Relatively sound and consistent macroeconomic management has enabled Malawi to achieve annual economic growth of around 7 percent over the past five years. However, such economic expansion remains fragile in the absence of a dynamic private sector. A tradition of direct government involvement in economic activity continues to crowd out private-sector development.

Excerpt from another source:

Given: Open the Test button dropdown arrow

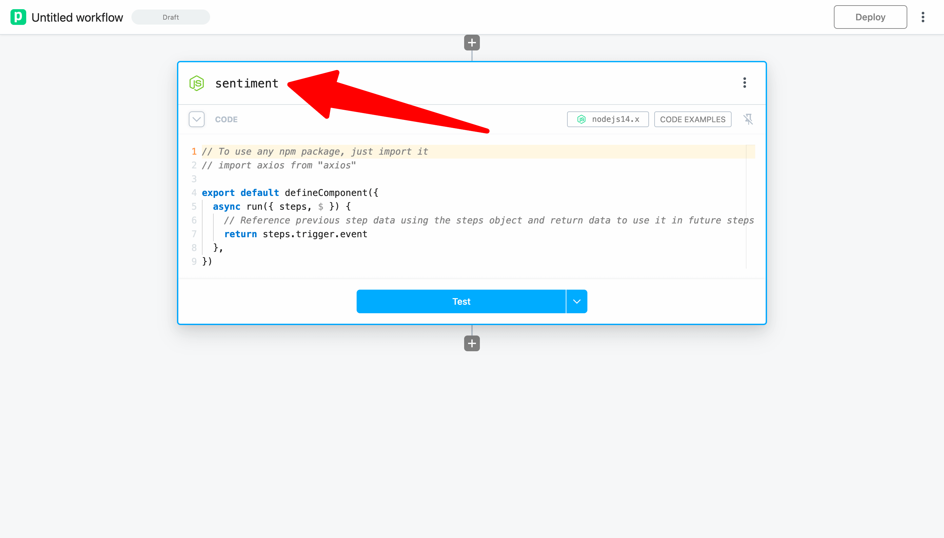Looking at the screenshot, I should coord(577,302).
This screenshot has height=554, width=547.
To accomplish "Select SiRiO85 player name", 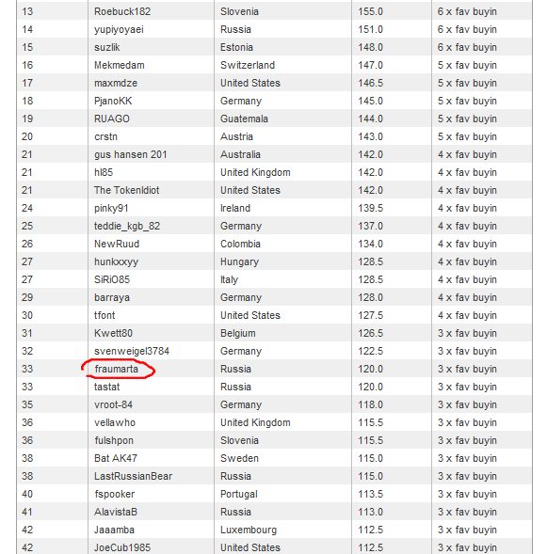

By and large, Malawi lags in competitiveness and promotion of the broad-based economic activity that is critical to the reduction of poverty. The poor quality of physical as well as legal infrastructure, exacerbated by the government’s inefficiency in delivering public goods, has been a serious impediment to long-term economic development.
Background
After achieving independence in 1964, Malawi became a one-party state that was ruled by Dr. Hastings Kamuzu Banda for 30 years. President Bingu wa Mutharika was elected in 2004 as the candidate of the ruling United Democratic Front. A year later, he threw the political system into chaos when he resigned from the UDF, accusing party leaders of impeding his anti-corruption efforts, and formed a new political party. Mutharika was re-elected in May 2009 by a large margin. Malawi is one of Africa’s most densely populated countries. Over 85 percent of the population depends on subsistence agriculture, and the agricultural sector accounts for over 35 percent of GDP and over 80 percent of exports. Tobacco, tea, and sugar are Malawi’s most important exports. The United Kingdom has suspended budgetary aid, which totals almost $27 million (USD), because of alleged human rights abuses and poor economic management.
The inefficient legal framework does not protect property rights effectively or strongly maintain the rule of law. Court administration is weak, and due process can be very slow. There are reports of government intervention in some judicial cases and frequent allegations of bribery in civil and criminal cases. Corruption remains widespread, and there allegedly are serious problems in agencies handling customs, taxes, and procurement.
The top income and corporate tax rates are 30 percent. Other taxes include a value-added tax (VAT) and an inheritance tax, with the overall tax burden amounting to 16.5 percent of total domestic income. Government spending is equivalent to 35.5 percent of total domestic output. The budget balance has gradually been improving, with public debt below 50 percent of GDP in recent years.
Progress in improving the inefficient business framework has been slow. Although burdensome labor regulations are not generally enforced, the labor market remains poorly developed. Most of the population remains employed outside of the formal sector, primarily in agriculture. Inflation has been high, and the government continues to influence prices on a range of goods and services through state-owned enterprises.
The trade weighted average tariff rate is 7 percent, with non-tariff barriers further hampering dynamic growth in trade. Both foreign and domestic investors are subject to government restrictions and heavy bureaucracy. Capital transactions and foreign exchange accounts are also limited. The financial sector, dominated by banking, remains underdeveloped, and a full range of modern financing tools is not readily available.